Négoce de matières premières

La Suisse est l’une des principales plateformes du négoce de matières premières au monde. Le secteur génère un chiffre d’affaires de 25 milliards de francs par an.

Containers dans une station de chargement
© DFAE, Présence Suisse

La Suisse joue un rôle essentiel dans le domaine du négoce mondial de matières premières. Elle est notamment le leader mondial du négoce du coton, des graines oléagineuses et des céréales. En incluant les services annexes comme le financement ou le fret, ce secteur emploie quelque 10’000 personnes en Suisse et génère 3,6% du produit intérieur brut. 

Au total, 570 sociétés de négoce se trouvent en Suisse. La plupart des entreprises sont situées dans la région de Genève et Lausanne, dans le canton de Zoug et à Lugano. Parmi les acteurs importants, on trouve notamment Glencore Xstrata, Cargill, Trafigura, Mercuria Energy Trading, Gunvor et Vitol.

 

Origine et évolution 

La tradition helvétique du négoce se développe dès la première moitié du 19e siècle, lorsque des pionniers comme Henri Nestlé, Salomon Volckart et André & Cie développent les premières activités d’échange de matières premières. L’établissement de nouvelles entreprises comme la Société Générale de Surveillance au début du 20e siècle, ou Cargill et Alcoa dès le milieu du 20e siècle, place progressivement Genève comme l’un des principaux pôles du négoce international. L’existence d’une main-d’œuvre qualifiée, la qualité de vie, un système financier développé et une fiscalité avantageuse font partie des principaux facteurs d’attraction. 

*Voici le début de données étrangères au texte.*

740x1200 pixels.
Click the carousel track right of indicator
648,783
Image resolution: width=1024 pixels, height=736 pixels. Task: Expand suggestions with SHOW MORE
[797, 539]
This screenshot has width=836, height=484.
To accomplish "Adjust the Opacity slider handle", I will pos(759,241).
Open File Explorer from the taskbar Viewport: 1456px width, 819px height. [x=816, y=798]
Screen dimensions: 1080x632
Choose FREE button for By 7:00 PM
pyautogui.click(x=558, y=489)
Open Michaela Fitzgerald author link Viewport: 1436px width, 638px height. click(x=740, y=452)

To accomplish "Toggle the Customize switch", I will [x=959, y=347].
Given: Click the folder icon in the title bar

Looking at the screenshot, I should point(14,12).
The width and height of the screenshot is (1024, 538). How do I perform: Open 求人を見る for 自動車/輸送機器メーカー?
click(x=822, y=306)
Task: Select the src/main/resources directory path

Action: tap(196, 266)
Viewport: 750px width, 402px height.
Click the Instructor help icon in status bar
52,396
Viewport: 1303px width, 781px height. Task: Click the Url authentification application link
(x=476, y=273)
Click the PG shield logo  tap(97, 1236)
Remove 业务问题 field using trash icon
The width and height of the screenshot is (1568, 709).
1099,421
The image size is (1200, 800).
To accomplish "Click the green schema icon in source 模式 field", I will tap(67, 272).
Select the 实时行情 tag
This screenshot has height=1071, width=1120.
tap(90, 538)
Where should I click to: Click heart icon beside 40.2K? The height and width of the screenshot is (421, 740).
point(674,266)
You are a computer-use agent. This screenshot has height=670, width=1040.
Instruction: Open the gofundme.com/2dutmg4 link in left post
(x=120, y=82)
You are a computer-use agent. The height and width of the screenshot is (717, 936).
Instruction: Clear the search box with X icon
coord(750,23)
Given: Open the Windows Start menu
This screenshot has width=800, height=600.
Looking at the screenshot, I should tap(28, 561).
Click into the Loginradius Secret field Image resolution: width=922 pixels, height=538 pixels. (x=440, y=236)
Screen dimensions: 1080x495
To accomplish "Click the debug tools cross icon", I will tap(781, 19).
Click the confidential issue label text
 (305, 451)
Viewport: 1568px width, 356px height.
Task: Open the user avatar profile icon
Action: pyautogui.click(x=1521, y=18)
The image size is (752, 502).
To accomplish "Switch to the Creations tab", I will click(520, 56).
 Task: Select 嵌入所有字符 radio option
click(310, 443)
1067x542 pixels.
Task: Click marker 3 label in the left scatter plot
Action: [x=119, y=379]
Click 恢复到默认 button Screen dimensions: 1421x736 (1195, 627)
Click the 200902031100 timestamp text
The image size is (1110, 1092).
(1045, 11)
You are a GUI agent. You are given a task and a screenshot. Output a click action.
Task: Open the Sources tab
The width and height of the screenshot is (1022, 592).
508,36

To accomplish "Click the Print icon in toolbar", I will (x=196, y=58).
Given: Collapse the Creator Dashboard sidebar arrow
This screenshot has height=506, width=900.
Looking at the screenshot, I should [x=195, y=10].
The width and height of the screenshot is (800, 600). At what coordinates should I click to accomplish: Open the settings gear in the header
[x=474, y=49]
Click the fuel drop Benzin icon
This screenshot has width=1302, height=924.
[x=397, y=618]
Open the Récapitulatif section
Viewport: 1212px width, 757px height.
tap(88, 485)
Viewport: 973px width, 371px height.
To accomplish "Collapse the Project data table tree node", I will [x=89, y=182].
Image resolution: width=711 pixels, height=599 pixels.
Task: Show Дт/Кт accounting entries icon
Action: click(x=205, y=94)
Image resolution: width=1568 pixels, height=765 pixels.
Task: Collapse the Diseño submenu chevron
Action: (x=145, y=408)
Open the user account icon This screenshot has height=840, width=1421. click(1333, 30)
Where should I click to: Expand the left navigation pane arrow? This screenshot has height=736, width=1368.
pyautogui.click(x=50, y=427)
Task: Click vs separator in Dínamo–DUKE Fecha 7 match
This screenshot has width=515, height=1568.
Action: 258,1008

Le secteur s’est développé de manière spectaculaire cette dernière décennie. Son chiffre d’affaires est passé de 2 milliards de francs en 2002 à environ 25 milliards de francs aujourd’hui. Le secteur fait parfois l’objet de critiques portant sur des aspects comme la transparence, le blanchiment d’argent et les droits de l’homme, en raison notamment du fait que les matières premières négociées proviennent souvent de pays politiquement instables. Le négoce des matières premières n’échappe toutefois pas à la réglementation, et il existe une large palette d’instruments qui imposent des exigences strictes quant à la bonne exécution des différentes activités. Ce cadre réglementaire devrait se voir encore renforcé à brève échéance. Le gouvernement suisse soutient ainsi les réformes du secteur engagées au niveau mondial, et participe activement aux initiatives internationales visant à améliorer la production durable et le commerce équitable des matières premières.